In „Berst“, seiner letzten Arbeit für sechs Tänzerinnen, setzte Winkler den Tanz einer anderen Probe aus: Was wissen das Innenleben einer Tänzerin und ihre Formen voneinander? „Berst“ ist auf zwei Ebenen angesiedelt: Neben die ausgefeilten Bewegungen rückten biografische Erzählungen der Tänzerinnen, die sich aber nach ihren eigenen Aussagen nicht tanzen ließen. Gerade das nicht-Vermittelbare erzeugte eine eigene Spannung, eine Suche nach Durchbrüchen. „Da ging es um das unausgeschöpfte Erlebnispotenzial meiner Generation“, sagt der heute 34-jährige Choreograf.
Nach Reibungsflächen sucht er auch in der Theorie. Lesen gehört in den Arbeitsplan des Choreografen: Durs Grünbein, Peter Sloterdijk, neue Theaterstücke und Historien des Körpers.
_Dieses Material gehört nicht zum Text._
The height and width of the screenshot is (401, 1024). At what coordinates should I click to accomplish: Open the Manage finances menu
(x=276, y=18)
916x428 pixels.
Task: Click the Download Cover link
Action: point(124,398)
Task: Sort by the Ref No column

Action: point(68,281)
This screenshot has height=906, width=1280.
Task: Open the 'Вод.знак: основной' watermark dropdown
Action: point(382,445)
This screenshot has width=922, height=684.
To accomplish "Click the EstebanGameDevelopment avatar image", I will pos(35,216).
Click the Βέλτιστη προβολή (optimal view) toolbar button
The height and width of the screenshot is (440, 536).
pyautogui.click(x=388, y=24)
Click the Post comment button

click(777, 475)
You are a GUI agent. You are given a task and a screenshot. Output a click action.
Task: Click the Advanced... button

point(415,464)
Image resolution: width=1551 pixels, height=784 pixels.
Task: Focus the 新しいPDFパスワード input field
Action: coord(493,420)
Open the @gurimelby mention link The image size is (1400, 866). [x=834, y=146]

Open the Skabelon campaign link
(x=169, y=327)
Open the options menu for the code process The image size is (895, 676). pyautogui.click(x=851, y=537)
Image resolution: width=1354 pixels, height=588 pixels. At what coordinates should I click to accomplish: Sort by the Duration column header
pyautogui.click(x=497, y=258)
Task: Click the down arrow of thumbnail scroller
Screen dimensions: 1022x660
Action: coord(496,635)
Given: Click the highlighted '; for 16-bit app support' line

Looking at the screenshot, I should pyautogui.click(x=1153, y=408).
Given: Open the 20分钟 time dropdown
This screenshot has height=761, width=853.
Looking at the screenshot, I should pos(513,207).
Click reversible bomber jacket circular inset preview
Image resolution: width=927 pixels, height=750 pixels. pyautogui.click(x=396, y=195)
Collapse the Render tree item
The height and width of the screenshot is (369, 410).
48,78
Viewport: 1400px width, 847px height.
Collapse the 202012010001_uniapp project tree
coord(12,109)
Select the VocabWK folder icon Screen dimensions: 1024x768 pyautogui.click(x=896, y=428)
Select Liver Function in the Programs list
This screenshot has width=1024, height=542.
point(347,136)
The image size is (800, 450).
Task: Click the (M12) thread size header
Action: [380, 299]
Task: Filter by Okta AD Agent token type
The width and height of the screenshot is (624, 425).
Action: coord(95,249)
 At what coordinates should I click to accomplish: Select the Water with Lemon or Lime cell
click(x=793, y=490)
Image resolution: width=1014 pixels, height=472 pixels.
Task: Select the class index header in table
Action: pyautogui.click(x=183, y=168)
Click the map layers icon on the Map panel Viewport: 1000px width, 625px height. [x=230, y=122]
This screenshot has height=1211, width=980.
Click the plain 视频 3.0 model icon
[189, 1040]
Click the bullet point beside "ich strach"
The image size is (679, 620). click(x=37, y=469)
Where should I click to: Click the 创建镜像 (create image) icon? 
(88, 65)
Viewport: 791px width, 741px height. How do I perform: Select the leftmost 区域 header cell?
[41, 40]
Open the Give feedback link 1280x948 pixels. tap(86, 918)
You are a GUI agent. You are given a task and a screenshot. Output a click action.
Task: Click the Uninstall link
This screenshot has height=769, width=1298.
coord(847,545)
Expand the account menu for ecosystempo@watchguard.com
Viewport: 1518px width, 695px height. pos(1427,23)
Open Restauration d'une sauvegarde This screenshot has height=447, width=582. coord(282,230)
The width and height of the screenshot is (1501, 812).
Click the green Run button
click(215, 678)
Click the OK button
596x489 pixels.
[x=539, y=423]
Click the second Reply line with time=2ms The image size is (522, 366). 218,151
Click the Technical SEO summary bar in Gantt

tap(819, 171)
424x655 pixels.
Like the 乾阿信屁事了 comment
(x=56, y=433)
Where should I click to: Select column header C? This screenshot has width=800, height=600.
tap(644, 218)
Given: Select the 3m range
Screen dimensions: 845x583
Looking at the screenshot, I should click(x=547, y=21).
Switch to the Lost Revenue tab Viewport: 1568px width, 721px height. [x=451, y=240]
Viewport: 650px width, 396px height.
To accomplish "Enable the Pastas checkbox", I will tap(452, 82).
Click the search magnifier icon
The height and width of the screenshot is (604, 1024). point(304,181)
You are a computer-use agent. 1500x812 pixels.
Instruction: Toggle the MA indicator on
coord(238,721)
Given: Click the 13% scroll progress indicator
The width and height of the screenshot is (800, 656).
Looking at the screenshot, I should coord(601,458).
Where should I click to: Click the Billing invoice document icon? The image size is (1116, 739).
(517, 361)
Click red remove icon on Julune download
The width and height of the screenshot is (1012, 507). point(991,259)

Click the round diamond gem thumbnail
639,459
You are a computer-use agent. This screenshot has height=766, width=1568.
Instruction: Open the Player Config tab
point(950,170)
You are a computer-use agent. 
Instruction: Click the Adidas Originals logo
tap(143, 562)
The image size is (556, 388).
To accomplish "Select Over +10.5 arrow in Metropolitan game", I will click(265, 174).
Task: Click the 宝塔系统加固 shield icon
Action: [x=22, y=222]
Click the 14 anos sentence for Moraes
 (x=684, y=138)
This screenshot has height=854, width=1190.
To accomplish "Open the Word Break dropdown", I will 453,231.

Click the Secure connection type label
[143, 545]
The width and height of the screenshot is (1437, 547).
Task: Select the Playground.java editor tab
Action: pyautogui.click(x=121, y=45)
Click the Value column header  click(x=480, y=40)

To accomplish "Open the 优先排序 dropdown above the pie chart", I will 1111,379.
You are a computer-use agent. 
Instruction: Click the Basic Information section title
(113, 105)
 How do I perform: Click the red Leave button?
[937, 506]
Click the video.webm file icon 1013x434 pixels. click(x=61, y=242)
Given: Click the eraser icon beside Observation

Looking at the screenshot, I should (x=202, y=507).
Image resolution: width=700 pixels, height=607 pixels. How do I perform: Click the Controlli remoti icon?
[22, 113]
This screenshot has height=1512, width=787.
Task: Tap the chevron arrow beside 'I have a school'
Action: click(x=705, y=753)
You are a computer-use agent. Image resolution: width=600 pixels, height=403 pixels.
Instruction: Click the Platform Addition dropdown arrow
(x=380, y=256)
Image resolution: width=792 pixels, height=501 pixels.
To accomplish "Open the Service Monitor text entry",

Winkler begann mit 16 Jahren zu tanzen: Breakdance und Folklore in Torgau. Mit 18 ging er an die Staatliche Balletschule Berlin. Da er in seinen eigenen Stücken nie als Tänzer auftritt, haben ihn manche Veranstalter schon gefragt, ob er dann nicht wenigstens aus seinem schillernden Leben auf der Bühne erzählen will – angefangen von Spartakiade-Siegen im Gewichtheben und Judo bis zur bunten Palette seiner Jobs für Musikvideos, als Hardcore-Dj, Bodyguard und Party-Veranstalter. Doch „das findet mit Sicherheit nicht statt“, wehrt Winkler ab.
Die Tanztage haben ihn unterstützt, seit er sich vor drei Jahren für eine Existenz als freier Choreograf entschloss. Er eröffnet sie diesmal mit Holger Bey und dem aus Brasilien stammenden Aloisio Avaz.